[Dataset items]
□ □ □ □ □ □ □
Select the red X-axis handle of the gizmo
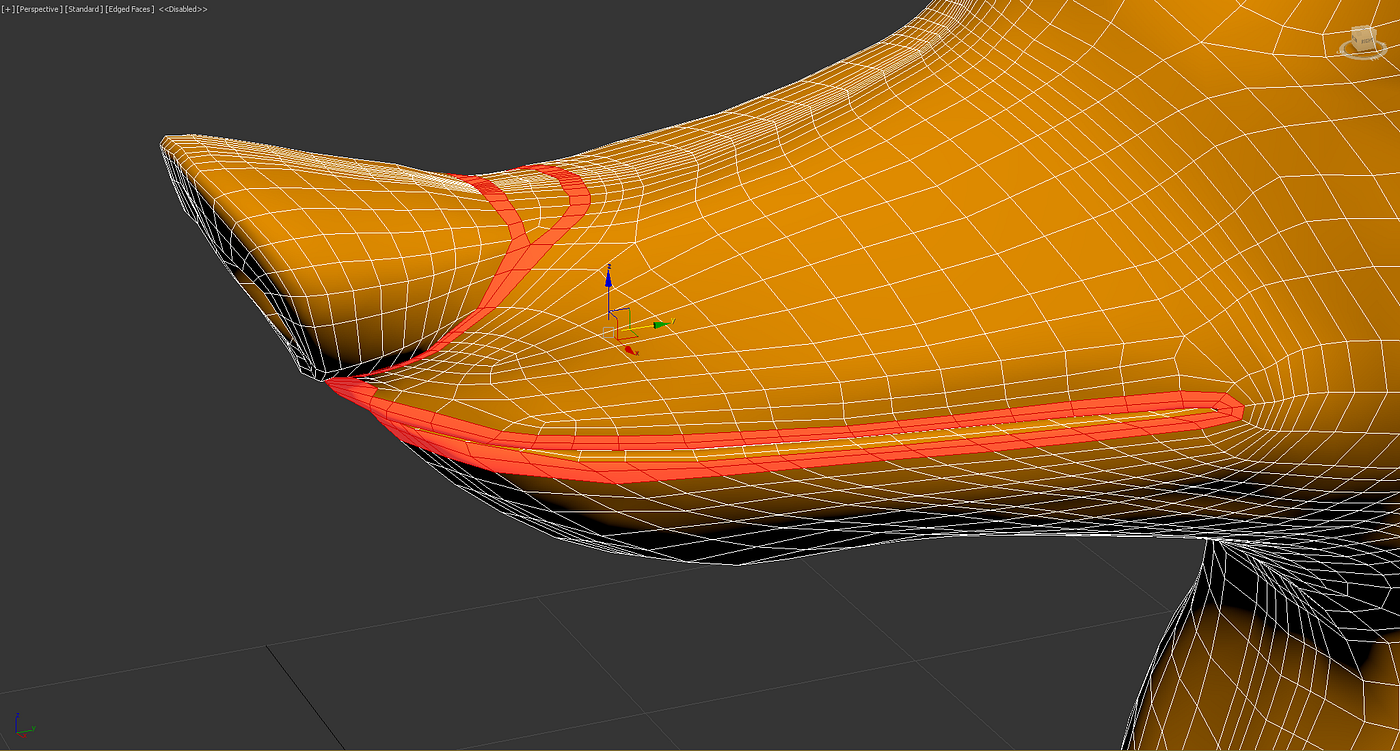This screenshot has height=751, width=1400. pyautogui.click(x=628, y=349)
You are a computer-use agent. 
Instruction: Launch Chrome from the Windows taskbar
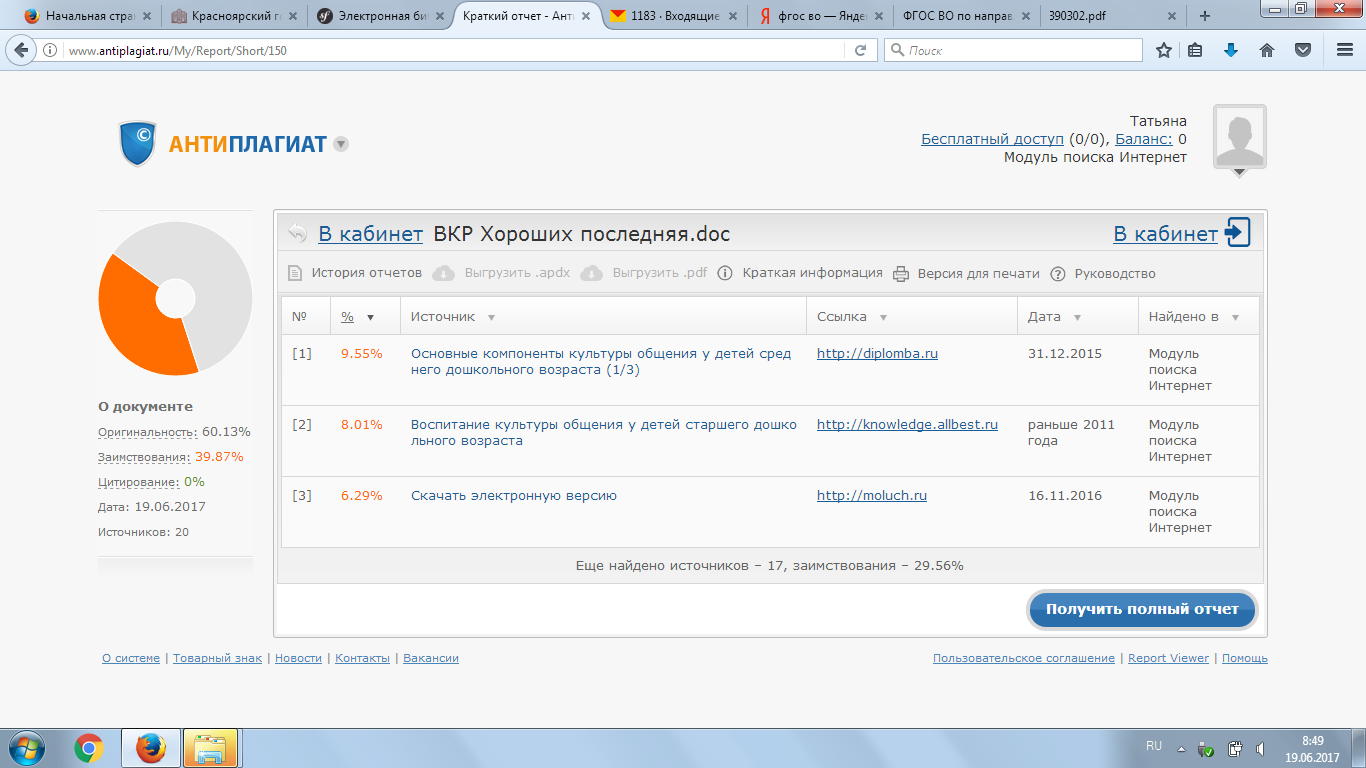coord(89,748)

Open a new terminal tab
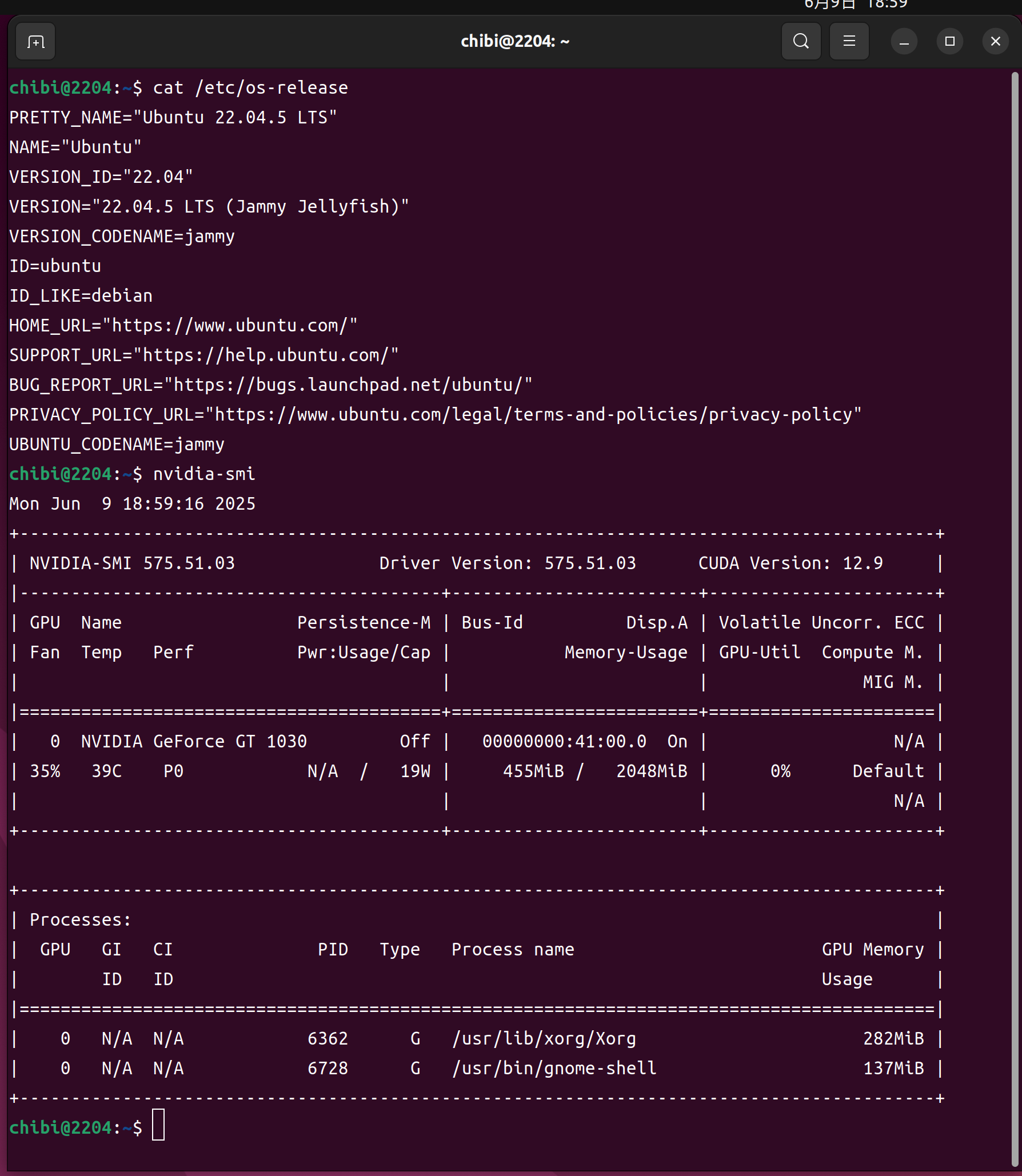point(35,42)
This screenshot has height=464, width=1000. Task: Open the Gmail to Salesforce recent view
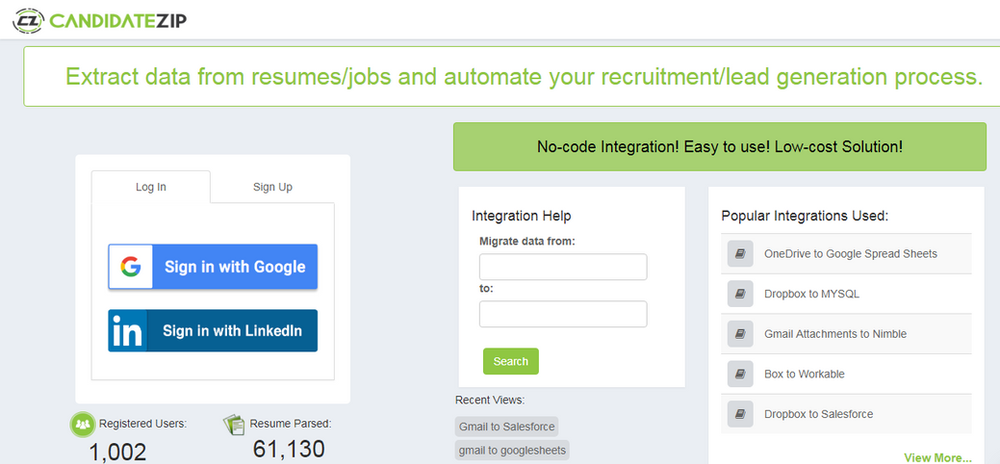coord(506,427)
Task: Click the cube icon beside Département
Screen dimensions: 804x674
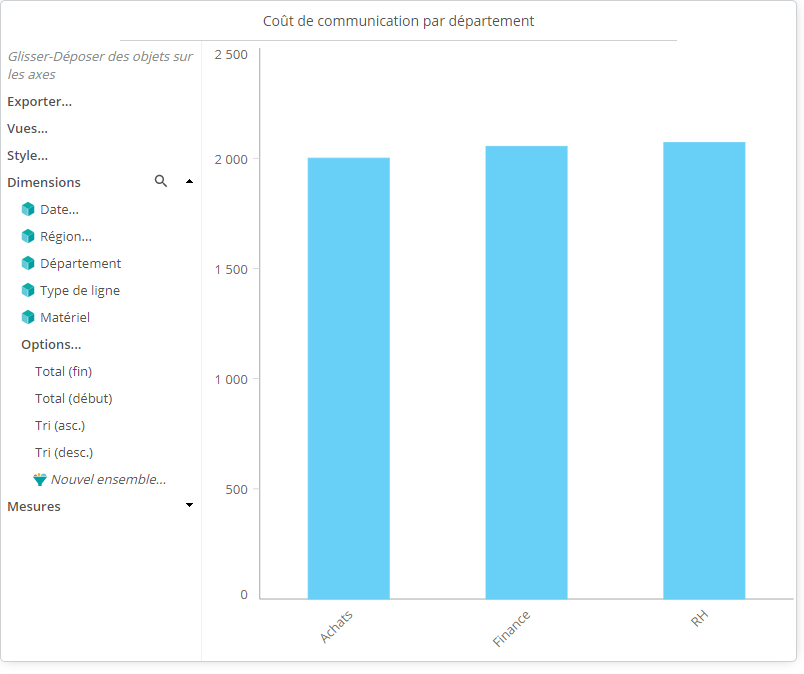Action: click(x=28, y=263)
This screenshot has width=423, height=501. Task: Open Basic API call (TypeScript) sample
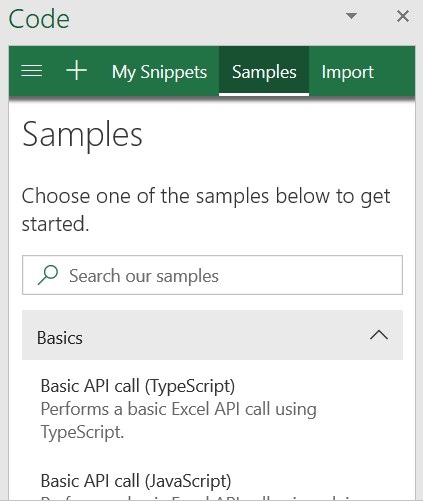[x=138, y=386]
□ □ □ □ □ □ □
> WHAT YOU NEED TO DO
Print the lines from the line with "This screenshot has height=464, width=1000." to the end of the data above. Include both ends, exclude the pictures, and add nothing else.

> THE COMPLETED TASK
This screenshot has height=464, width=1000. Task: Open the Gmail to Salesforce recent view
coord(506,427)
Task: Click the cube icon beside Département
Screen dimensions: 804x674
Action: click(x=28, y=263)
This screenshot has width=423, height=501. Task: Open Basic API call (TypeScript) sample
[x=138, y=386]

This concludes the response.